Jika kita terus menerapkan budaya “pekerja” di perusahan seperti ini terus, maka mau sampai kapan negara ini bisa menjadi negara yang maju? Dan mau sampai kapan pula bangsa ini bisa benar-benar sejahtera atas hasil usahanya sendiri?
Mohon maaf sebelumnya, bukan berarti tidak menghargai atau menyepelekan profesi karyawan di perusahaan. Sungguh, tidak ada niat seperti itu. Kita hanya ingin mencari solusi bersama, untuk kesejahteraan rakyat, dan kemajuan negara tercinta Indonesia.

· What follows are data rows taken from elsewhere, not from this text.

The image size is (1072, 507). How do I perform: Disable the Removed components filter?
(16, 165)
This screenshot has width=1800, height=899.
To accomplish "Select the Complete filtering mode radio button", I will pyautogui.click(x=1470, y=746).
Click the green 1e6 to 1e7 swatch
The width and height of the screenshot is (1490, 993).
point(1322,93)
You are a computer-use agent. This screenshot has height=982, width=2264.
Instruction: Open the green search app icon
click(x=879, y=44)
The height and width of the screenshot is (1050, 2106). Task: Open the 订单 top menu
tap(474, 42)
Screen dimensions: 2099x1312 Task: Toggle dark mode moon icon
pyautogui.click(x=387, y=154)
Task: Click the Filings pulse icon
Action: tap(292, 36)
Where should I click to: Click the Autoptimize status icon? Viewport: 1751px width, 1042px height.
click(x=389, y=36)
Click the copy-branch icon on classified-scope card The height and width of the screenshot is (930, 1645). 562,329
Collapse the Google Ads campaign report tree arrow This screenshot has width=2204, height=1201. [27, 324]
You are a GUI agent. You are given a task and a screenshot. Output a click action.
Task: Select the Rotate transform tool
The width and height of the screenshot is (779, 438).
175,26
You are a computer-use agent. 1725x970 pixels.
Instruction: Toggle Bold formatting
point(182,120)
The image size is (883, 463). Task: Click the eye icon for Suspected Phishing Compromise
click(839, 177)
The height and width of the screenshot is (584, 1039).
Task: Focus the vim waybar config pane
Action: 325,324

Bulan Agustus adalah bulan puncak atas gelombang PHK (pemutus hubungan kerja) yang melanda negeri ini. Dan tidak menutup kemungkinan, bulan-bulan berikutnya jumlah karyawan yang di-PHK semakin banyak.
Tentu saja, itu bukan harapan kita bersama. Namun, kita juga harus membuka mata, pikiran, dan hati untuk menyikapi kebenaran yang terjadi akibat gejolak rupiah yang terus melemah.
Empat hari yang lalu, PHK besar-besaran menimpa buruh (karyawan) di 23 perusahaan yang ada di sebelas kabupaten/kota di Jateng.
Dilansir dari AntaraNews, "Melemahnya ekonomi hingga Agustus 2015 ini mengakibatkan 1.305 buruh dari sektor garmen, tekstil, dan plastik di-PHK karena bahan bakunya rata-rata masih diimpor," kata Kepala Dinas Tenaga Kerja, Transmigrasi, dan Kependudukan Jawa Tengah Wika Bintang di Semarang, Kamis.
Ini bukti nyata “ancaman” serius bagi karyawan di seluruh Indonesia. Jika perekonomian kita belum (tidak) stabil, atau malah semakin buruk, bisa jadi gelombang PHK semakin parah dan merambat ke kota-kota lainnya.
Sekali lagi, tidak ada keburukan yang ingin kita harapkan. Tapi kita juga harus jeli dan gesit menanggapi kejadian di sekitar.
Kita bisa belajar dari krisis moneter pada tahun 1998 lalu. Ada yang harus diketahui, bahwa gejolak krismon 1998 tidak terlalu berefek bagi pelaku pebisnis, atau penggiat UMKM (Usaha Mikro Kecil dan Menengah). Sebabnya, mereka tidak terlalu bergantung kepada pemerintah dan perusahaan besar yang menancap di setiap kota besar Indonesia.